* WHAT NEEDS TO BE DONE *
In the records below, find each line containing the word "sidebar" and copy it.

* DATA SHOWN *
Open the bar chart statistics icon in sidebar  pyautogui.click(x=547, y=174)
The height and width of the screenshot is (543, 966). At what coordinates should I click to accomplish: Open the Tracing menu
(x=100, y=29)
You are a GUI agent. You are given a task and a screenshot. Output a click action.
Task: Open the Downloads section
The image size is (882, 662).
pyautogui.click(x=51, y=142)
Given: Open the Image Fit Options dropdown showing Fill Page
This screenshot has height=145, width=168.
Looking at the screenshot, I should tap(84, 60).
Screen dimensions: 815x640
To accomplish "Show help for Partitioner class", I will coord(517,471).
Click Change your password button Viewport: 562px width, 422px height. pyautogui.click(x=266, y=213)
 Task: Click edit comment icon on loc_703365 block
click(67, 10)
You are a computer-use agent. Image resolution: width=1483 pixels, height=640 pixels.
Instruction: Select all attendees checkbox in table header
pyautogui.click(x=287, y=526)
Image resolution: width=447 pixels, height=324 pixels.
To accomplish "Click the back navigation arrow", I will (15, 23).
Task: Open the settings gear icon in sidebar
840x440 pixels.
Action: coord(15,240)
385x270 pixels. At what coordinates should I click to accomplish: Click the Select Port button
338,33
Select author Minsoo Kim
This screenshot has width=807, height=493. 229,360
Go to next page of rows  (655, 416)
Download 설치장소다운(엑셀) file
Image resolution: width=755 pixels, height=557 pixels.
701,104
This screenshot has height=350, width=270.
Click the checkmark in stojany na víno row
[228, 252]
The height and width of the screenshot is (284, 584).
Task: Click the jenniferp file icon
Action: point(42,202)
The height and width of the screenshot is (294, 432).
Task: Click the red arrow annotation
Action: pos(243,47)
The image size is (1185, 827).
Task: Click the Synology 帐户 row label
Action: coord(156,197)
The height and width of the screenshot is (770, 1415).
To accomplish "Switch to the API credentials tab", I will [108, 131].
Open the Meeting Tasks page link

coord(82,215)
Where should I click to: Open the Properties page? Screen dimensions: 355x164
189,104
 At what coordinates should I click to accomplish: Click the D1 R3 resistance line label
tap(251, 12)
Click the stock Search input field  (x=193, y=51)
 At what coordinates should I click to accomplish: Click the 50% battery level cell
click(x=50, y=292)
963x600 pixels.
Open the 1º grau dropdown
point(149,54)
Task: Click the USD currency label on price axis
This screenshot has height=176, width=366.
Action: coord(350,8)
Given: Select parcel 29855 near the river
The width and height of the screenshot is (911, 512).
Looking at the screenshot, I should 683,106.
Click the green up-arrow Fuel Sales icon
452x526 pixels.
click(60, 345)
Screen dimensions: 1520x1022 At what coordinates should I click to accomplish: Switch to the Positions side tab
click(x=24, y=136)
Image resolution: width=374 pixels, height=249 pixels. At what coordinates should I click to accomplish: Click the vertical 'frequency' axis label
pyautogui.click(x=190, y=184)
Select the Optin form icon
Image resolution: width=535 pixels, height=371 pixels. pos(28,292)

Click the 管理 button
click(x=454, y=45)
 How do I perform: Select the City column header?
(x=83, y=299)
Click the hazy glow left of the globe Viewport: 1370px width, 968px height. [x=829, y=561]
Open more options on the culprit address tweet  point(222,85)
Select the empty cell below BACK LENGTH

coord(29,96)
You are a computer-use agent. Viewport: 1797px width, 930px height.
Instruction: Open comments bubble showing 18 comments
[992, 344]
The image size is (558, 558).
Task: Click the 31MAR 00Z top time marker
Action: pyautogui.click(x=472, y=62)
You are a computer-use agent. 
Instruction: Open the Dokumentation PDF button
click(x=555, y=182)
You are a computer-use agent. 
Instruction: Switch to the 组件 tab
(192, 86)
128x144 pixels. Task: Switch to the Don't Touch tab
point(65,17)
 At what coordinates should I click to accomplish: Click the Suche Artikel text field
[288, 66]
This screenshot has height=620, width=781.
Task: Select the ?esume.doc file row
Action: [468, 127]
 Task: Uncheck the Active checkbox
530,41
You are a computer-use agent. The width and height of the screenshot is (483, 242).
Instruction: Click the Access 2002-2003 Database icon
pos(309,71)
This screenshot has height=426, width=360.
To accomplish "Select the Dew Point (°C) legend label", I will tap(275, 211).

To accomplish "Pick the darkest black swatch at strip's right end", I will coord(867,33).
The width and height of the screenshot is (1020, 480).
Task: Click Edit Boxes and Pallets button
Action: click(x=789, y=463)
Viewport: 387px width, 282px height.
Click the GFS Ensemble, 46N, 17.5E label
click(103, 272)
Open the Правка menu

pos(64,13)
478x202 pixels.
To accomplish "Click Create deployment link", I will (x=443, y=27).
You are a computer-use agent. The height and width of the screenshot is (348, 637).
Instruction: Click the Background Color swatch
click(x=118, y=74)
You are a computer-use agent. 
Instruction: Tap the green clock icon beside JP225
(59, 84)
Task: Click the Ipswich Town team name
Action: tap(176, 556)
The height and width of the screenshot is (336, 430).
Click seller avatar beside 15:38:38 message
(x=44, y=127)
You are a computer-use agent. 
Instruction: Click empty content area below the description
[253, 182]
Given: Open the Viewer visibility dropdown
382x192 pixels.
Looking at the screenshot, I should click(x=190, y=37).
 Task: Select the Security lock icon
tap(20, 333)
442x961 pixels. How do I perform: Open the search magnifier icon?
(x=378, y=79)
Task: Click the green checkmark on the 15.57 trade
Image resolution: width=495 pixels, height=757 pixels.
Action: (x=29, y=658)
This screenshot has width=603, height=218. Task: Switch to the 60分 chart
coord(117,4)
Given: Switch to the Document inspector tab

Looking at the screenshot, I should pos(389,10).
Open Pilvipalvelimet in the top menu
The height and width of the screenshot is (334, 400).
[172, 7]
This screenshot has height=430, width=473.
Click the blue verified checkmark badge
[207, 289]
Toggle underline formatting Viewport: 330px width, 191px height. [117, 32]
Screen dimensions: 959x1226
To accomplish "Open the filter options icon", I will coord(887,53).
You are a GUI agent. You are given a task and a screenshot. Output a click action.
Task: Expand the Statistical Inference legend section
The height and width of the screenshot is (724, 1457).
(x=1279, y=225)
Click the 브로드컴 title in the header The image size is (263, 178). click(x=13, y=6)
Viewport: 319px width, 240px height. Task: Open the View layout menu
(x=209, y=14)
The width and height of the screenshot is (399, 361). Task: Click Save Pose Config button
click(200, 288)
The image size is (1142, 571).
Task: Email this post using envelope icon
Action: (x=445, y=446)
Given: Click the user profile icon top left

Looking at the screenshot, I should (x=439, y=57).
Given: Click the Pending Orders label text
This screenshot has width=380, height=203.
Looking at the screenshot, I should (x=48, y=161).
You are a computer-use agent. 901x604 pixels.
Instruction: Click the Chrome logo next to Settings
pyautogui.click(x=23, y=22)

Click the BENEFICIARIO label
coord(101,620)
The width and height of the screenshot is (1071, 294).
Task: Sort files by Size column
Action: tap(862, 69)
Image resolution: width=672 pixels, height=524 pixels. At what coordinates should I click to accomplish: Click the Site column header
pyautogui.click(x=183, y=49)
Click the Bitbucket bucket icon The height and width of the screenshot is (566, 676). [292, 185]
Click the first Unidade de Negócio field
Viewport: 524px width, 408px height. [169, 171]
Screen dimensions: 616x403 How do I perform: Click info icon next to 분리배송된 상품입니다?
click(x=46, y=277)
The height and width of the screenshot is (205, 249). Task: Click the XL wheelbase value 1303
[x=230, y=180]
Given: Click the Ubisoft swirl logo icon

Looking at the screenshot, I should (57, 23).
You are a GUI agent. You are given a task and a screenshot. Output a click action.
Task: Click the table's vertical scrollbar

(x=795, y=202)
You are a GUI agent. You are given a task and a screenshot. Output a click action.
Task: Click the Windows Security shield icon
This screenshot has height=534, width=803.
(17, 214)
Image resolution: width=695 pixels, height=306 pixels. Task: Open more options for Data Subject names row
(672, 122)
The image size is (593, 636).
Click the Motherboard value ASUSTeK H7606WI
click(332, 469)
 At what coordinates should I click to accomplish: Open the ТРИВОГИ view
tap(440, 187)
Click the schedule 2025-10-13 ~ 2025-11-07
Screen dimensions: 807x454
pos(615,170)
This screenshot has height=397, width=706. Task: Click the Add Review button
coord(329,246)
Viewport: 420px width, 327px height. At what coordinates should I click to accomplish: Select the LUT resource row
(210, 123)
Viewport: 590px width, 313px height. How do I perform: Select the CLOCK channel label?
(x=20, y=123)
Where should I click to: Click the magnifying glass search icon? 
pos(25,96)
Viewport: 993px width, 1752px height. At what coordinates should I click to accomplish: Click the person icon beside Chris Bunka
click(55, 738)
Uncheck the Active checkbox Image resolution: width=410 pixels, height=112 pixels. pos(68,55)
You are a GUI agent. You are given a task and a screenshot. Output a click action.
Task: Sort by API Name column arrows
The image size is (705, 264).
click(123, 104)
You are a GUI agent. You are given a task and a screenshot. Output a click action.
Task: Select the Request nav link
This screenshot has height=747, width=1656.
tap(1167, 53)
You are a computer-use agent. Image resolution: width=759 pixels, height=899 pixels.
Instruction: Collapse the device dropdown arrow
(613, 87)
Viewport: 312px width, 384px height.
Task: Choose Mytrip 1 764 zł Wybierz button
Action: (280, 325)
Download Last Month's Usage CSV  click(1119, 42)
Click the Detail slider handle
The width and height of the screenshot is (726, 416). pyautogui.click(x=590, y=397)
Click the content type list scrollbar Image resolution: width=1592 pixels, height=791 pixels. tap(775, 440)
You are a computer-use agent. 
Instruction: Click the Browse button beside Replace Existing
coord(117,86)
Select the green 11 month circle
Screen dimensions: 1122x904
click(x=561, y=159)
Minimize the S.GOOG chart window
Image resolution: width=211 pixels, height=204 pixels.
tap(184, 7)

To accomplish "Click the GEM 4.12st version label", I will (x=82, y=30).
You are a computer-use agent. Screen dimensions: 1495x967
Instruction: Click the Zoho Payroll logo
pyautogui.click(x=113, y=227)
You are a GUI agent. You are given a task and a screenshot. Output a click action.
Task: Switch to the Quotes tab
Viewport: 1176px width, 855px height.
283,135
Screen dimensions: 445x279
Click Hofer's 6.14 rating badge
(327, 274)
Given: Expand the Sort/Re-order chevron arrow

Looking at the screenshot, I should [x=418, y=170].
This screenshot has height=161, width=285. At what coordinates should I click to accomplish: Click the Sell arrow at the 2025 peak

* TASK SOLUTION *
Open the bar chart statistics icon in sidebar  pyautogui.click(x=547, y=174)
Task: Open the settings gear icon in sidebar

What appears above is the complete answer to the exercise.